Multidimensional scaling
Much like the hierarchical clusters, multidimensional scaling also visualizes the similarity between immigrants, but as points in a two-dimensional plot. Average correlation matrices between individual immigrants were constructed from cell-by-cell averaging across participants’ immigrant matrices. In other words, the average correlation between Hans and Jose was computed by taking the average of the Fisher-z-transformed Hans–Jose correlations from each participant. This average z score was then reconverted back into a correlation value. This process was repeated for every immigrant pair. We then applied multidimensional scaling independently to each of the averaged correlation matrices in each narrative condition. Results were rotated to a common orientation via Procrustes transformation and rescaled to appropriately reflect the overall similarity between immigrants in each condition. In our case, the two axes are not important; the important aspect is the distance between specific immigrants.
Racial- and status-matrix similarity
In Experiments 1 and 2, two dissimilarity matrices were constructed for the individual immigrants and the nationality groups. Target pairs that could be considered to share a racialized identity (e.g., Germans and Russians or Mexicans and Syrians) were given a 0, which in a dissimilarity matrix means there is no difference between them (i.e., 1 − r; see Fig. S2 in the Supplemental Material).

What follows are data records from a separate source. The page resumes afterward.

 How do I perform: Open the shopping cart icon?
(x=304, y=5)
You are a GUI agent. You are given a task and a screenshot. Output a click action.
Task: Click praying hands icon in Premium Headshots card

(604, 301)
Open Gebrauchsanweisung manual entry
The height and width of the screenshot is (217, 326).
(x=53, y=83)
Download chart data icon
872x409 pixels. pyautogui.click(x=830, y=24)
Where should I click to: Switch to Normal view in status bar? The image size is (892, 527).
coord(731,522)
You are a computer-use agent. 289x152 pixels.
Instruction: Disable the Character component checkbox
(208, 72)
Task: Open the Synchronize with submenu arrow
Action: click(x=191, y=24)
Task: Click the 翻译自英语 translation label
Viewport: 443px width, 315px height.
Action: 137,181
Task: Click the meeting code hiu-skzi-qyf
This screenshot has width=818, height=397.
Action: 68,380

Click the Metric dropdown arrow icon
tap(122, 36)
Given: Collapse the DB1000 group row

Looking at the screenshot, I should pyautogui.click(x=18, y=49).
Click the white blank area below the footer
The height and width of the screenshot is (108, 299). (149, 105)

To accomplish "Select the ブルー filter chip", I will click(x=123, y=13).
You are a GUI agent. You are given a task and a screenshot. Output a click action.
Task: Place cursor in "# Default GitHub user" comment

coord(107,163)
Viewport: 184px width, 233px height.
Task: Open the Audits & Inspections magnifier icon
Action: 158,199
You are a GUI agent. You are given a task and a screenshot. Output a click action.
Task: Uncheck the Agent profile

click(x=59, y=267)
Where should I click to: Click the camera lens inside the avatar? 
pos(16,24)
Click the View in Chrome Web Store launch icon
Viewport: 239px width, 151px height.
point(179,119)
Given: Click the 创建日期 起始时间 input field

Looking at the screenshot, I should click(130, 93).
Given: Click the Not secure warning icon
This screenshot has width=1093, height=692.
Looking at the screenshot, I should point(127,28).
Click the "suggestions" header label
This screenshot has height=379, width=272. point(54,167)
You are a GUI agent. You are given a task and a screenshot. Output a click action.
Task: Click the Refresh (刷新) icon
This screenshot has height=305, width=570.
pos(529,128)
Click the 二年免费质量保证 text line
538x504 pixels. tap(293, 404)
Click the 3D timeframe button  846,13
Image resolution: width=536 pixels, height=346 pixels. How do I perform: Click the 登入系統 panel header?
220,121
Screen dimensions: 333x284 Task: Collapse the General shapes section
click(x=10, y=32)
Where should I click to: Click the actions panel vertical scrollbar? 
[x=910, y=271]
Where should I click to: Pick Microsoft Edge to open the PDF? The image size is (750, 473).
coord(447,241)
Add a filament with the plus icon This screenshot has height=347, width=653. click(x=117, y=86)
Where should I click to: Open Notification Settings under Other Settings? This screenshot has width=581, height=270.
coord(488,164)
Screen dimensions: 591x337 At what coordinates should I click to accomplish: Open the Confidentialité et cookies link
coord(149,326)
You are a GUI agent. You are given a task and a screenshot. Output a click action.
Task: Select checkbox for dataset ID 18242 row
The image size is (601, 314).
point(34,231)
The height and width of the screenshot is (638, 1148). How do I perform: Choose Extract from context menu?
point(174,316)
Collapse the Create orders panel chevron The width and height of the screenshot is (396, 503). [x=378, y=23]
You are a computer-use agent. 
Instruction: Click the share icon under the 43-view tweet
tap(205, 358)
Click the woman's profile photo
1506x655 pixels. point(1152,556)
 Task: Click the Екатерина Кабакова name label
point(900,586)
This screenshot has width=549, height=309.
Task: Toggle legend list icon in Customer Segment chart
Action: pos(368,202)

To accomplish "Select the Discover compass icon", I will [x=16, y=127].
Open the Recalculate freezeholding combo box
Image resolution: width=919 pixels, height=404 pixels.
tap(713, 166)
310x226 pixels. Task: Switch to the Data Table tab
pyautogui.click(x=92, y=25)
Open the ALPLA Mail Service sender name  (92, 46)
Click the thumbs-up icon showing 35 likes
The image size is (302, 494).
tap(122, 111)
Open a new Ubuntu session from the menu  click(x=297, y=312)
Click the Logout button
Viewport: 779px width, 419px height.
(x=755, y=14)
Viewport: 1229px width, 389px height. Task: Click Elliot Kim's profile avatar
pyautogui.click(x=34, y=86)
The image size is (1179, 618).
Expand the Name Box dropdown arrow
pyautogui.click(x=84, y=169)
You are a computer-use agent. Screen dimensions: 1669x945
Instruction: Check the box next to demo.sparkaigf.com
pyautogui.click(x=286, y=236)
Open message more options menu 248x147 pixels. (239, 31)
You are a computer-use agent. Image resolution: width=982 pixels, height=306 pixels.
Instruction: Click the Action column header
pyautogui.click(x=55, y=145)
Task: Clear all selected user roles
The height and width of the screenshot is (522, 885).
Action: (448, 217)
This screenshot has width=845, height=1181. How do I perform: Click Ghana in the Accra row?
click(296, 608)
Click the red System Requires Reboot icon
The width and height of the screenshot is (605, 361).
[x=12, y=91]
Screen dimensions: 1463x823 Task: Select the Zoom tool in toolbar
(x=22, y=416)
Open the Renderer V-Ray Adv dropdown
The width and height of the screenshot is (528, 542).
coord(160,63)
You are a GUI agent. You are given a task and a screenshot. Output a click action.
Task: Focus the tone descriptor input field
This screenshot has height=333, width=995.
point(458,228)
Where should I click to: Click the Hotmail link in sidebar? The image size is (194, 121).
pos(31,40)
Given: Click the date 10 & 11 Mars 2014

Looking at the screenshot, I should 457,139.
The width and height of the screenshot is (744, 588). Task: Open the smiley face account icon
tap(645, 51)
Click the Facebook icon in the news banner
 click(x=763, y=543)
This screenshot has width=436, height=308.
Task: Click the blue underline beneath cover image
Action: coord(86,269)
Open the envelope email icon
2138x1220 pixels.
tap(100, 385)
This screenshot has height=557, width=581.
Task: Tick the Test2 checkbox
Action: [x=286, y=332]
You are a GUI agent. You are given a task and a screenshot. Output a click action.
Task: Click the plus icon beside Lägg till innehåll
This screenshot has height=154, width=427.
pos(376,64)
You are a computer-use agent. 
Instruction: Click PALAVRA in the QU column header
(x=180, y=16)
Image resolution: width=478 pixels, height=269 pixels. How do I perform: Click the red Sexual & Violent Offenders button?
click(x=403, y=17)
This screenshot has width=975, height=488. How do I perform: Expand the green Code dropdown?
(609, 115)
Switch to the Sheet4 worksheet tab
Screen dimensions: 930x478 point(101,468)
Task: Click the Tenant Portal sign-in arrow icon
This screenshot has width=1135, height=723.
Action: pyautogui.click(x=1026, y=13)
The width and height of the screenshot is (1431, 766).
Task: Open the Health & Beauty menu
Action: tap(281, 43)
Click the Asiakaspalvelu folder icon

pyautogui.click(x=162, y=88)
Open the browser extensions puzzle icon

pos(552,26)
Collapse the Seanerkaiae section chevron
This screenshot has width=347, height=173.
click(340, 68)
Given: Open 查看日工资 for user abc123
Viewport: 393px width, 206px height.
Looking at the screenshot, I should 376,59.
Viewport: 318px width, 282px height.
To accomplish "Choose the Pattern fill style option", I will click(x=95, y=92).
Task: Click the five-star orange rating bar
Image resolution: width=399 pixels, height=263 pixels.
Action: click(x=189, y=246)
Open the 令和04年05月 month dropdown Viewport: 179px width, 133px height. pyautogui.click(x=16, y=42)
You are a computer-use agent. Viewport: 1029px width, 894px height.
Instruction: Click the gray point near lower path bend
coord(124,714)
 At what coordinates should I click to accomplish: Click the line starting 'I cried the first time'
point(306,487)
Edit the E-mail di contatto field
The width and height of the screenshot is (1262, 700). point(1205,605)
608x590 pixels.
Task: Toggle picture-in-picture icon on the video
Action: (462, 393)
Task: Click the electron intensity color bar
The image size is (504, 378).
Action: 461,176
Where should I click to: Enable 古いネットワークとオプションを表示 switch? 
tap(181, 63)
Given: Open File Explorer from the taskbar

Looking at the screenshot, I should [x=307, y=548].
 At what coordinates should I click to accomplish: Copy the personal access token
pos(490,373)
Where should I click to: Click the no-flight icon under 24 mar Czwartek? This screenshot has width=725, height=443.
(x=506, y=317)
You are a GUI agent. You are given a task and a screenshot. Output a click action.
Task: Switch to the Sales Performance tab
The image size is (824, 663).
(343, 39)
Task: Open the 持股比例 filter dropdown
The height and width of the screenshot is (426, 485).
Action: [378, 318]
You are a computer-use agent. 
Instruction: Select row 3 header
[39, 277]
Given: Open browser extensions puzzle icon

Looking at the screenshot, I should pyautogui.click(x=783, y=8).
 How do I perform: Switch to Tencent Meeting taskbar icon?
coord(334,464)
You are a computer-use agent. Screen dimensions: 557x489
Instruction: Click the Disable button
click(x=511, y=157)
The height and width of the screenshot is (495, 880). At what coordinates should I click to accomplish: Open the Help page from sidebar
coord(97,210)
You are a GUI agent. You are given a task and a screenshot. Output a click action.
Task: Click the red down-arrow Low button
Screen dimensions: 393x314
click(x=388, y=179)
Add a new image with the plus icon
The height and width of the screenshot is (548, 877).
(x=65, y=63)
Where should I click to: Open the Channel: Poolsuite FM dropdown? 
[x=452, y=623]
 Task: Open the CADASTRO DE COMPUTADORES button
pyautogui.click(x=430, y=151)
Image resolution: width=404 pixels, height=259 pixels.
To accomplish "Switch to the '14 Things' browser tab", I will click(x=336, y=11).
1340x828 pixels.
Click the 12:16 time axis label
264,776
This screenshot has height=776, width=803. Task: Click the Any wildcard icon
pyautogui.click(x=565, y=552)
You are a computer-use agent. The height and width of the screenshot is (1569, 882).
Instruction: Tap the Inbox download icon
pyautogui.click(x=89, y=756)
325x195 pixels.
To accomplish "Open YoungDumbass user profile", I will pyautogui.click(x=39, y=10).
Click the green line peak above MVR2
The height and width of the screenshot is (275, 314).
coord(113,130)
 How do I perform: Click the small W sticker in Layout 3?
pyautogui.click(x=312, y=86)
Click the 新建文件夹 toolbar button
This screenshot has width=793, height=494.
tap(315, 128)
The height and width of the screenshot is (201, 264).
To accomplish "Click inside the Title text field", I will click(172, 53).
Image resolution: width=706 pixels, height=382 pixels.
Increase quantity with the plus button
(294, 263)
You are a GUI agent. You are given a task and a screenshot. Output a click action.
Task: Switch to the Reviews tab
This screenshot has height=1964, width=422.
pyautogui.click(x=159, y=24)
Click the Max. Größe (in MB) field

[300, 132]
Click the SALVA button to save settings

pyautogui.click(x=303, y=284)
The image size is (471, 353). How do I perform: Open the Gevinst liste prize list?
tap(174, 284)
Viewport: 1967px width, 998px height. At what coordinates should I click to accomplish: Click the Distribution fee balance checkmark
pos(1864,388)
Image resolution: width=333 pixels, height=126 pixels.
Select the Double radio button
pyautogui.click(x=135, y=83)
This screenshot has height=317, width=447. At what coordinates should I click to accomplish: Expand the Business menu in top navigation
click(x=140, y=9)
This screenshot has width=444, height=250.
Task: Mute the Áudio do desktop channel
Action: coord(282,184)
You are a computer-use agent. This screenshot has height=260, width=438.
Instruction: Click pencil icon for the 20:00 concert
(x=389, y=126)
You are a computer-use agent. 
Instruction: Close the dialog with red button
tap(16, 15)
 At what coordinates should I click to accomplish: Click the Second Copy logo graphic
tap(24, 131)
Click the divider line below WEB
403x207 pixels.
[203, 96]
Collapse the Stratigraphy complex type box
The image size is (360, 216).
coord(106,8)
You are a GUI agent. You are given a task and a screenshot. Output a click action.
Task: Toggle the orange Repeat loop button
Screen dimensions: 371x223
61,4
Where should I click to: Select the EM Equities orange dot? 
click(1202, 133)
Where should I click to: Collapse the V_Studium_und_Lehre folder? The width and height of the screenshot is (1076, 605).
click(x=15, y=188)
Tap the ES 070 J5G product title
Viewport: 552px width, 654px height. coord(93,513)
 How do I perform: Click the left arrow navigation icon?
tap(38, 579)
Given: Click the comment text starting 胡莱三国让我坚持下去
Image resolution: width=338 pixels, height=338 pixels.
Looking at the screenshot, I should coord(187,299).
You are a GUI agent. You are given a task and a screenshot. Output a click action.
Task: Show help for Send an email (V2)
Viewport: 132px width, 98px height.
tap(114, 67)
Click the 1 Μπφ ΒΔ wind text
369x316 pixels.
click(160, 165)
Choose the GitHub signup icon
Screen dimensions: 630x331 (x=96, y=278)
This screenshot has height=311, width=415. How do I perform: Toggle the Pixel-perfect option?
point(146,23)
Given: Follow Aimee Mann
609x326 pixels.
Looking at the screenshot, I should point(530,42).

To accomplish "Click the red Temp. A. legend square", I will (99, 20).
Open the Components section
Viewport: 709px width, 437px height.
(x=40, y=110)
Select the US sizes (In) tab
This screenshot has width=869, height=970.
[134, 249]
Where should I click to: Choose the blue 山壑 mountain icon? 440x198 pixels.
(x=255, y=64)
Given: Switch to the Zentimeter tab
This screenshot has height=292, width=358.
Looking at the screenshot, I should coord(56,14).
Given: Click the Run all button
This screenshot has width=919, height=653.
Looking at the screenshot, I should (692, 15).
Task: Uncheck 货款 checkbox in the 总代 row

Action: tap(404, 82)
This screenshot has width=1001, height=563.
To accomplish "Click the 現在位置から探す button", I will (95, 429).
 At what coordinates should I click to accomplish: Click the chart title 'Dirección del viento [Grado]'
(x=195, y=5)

Pairings that crossed racial boundaries were given a score of 1, which would represent maximum difference. These matrices represent an a priori model of what the data would look like if immigrant representations were racialized such that White immigrants are more similar to themselves and non-White immigrants are similar to themselves, but White and non-White immigrants are different from each other. Dissimilarity matrices were also constructed from the data using the same averaging approach as the matrices for the multidimensional scaling. These group-based dissimilarity matrices were computed for each narrative condition and were correlated to the hypothesis matrices to obtain a measure of whether different narratives create or remove racial structures in immigrant representations, on average. High correlations indicate a shared racialized representational structure. Correlations were compared using the cocor package (Version 1.1.3) in R to obtain CIs of the difference and p values (Diedenhofen & Musch, 2015). Note that in all cases we report Pearson correlations, but Spearman rank correlations generated very similar results (i.e., no change in which correlations were or were not significant).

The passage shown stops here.